Tuesday, November 2, 2010

Episode #119: Spam You? Spam Fu!

Tim reads someone else's mail:

Chris Roose wrote in asking about spam forensics. He recently received a phishing email which asked him to reply with his login credentials. He assumed others in his organization had received the message as well. He wanted to do some quick forensics to determine:

  • The users who received the email

  • A count of users who received the email

  • List of delivery attempts

  • The users who replied to the email



The phishing email was sent from admin@mynet.com with a reply address of support@evil.com. (Names changed to protect someone).

Let's assume Chris is using Exchange 2003, and the log file is formatted like this:

# Message Tracking Log File
# Exchange System Attendant Version 6.5.7638.1
# Date<tab> Time<tab> <More Headers...>
Tab Delimited Data


The best way to import this file is going to be with Import-Csv, but we have extra headers that the cmdlet doesn't like. So let's first "fix" the file so we can use our nice cmdlet. We need to remove the first two lines and the # on the third line. Realistically, this is most easily done by hand, but we can do it from the command line as well.
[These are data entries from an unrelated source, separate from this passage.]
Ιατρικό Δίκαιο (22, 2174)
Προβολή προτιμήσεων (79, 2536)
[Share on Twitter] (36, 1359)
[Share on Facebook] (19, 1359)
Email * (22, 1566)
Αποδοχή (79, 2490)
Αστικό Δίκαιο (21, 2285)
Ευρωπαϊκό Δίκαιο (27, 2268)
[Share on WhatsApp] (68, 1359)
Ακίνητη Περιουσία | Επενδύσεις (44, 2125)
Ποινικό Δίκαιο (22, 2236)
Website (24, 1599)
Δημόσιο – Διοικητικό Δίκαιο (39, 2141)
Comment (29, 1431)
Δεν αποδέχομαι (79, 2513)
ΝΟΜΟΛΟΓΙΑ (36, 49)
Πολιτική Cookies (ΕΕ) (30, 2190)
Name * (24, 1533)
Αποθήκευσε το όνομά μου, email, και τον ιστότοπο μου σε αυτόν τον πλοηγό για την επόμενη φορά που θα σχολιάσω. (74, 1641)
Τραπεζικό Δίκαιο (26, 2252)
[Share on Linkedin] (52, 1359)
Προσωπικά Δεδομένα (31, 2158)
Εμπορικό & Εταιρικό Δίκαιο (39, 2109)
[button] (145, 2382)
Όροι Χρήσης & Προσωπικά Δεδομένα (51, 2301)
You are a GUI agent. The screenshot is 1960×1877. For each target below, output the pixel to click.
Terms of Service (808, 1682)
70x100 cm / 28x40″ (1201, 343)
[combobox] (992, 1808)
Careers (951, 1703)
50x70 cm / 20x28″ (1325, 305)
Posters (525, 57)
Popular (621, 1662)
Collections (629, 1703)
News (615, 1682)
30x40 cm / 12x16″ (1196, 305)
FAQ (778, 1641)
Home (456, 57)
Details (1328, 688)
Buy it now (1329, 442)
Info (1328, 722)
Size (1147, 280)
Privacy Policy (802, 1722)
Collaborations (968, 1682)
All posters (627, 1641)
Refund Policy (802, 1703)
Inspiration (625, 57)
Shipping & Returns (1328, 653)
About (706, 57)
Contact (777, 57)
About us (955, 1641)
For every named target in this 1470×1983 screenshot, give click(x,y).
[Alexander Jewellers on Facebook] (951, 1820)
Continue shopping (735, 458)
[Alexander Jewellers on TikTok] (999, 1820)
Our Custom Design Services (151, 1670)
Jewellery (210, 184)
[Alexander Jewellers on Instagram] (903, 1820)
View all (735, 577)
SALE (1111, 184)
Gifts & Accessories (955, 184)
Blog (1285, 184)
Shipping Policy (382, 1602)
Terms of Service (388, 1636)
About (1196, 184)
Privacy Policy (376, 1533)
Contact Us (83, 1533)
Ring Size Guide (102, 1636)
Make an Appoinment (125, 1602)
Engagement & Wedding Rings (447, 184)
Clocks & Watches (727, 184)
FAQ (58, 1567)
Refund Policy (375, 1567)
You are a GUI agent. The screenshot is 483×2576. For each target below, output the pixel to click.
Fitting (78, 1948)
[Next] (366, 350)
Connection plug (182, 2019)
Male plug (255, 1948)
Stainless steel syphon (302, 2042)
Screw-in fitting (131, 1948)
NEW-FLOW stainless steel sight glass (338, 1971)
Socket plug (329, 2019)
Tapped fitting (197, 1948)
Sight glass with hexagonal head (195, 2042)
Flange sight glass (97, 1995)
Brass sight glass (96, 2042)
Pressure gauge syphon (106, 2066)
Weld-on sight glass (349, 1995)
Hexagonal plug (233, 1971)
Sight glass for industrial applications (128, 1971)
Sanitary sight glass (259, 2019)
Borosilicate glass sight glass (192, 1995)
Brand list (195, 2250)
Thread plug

PS C:\> (Get-Content sample.log -totalcount 3 | select -Skip 2).Substring(2) | Out-File sample2.log
PS C:\> Get-Content sample.log | select -Skip 3 | Out-File sample2.log -Append


The first command gets these first three lines and skips the first two, which leaves us with the header row. We then use the SubString overload that allows us to skip the first two characters of the line. The output is then piped into our sample file. The next command just takes the remainder of the file (all but the first three lines) and appends it to the file. Our file now looks like this:

Date<tab>  Time<tab>  <More Headers...>
Tab Delimited Data


Now we can use the Import-Csv Command.

PS C:\> Import-Csv sample2.log -Delimiter "`t"

Date : 10/23/2010
Time : 0:0:30 GMT
client-ip : 10.0.3.133
Client-hostname : mail.mynet.com
...


The Import-Csv cmdlet turns each delimited row into an object. The default delimiter is the comma, so we need to specify the tab delimiter using the backtick t. Parameter names, such as Delimiterm can be shorted as long as it isn't ambiguous. We need at least three letters to differentiate it from the Debug parameter. We can shorten the name of the Delimiter parameter to Del, but that looks like delete, so I use Deli. Plus, it reminds me of sandwiches, and I like sandwiches.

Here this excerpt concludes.